In February 2016, Blake Murray wrote down an idea for a business expense and budgeting platform on the back of a napkin. Today, that’s Divvy, a tech-enabled replacement of monthly expense reports.

The company, not to be confused with Divvy Homes or Divvy Bikes, has raised an additional $200 million in venture capital funding as part of Series C financing led by NEA with participation from Pelion Venture Partners and Insight Venture Partners. Murray, Divvy’s co-founder and chief executive officer, declined to disclose Divvy’s valuation though he did confirm it’s grown 4x from the company’s $35 million Series B. According to PitchBook, the Series B financing valued Divvy at $173 million, suggesting a new valuation of nearly $700 million.

For a business headquartered in Lehi, Utah — for a Silicon Valley startup even — that’s a seriously rapid growth rate. Divvy only launched its platform, which allows customers to send and request funds, create virtual credit cards, manage team spending and more, in January 2018. Its valuation has grown 1000 percent since then across three rounds of equity funding. Murray tells TechCrunch the business hasn’t adopted a hypergrowth strategy, opting instead to spend nearly two years carefully crafting and iterating the product before its public launch.

Divvy co-founders Alex Bean (left) and Blake Murray.

“We aren’t taking the route of build fast and break fast,” Murray said. “If you want to disrupt a market you have to be very deliberate in your approach and you have to build powerful experiences that really pull the rug out from under your competition.”

Divvy’s expense tools are free. The business makes money from every transaction thanks to a fee paid by the merchant. That fee is split between Divvy, MasterCard and the issuing bank. The company’s key competitors are legacy expense system Concur and Expensify, a decade-old fellow venture-backed expense manager. Divvy, however, sets itself apart with a user-friendly mobile app and its corporate credit card, features that allow customers real-time visibility into their spending.

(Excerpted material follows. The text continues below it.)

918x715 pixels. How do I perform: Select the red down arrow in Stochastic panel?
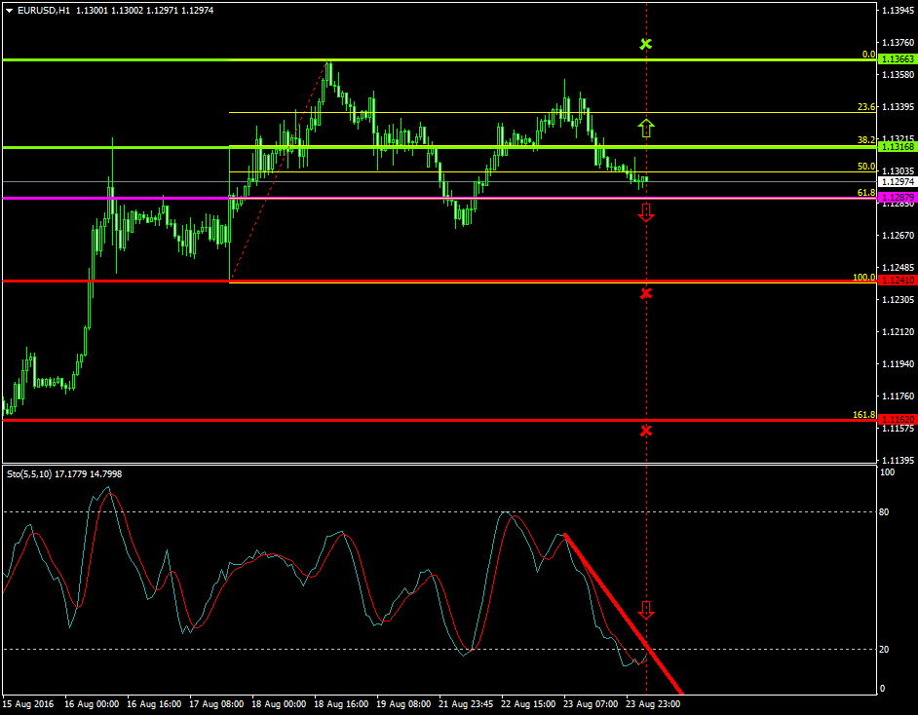click(645, 611)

“It doesn’t take a genius to recognize that there’s been incredible innovation with B2B software that gives you real-time data,” Murray said. “Whether intentional or not, Divvy is creating a new category. Divvy took what looked like a bunch of disparate ideas, combined them and said holy crap that all makes a lot of sense.”

The company currently counts 200 employees and 3,000 customers on revenue growth of 30 percent quarter-over-quarter. Divvy plans to use the latest investment to bolster product and engineering teams, as well as launch a bill pay product. Next year, Divvy will expand internationally.

The round brings Divvy’s total raised to $245.5 million, not including a $250 million credit facility it secured in January. NEA managing general partner Scott Sandell is joining Divvy’s board of directors as part of the transaction.

The company has previously landed financial support from Utah’s tech unicorn CEOs Domo founder Josh James and Pluralsight co-founder Aaron Skonnard.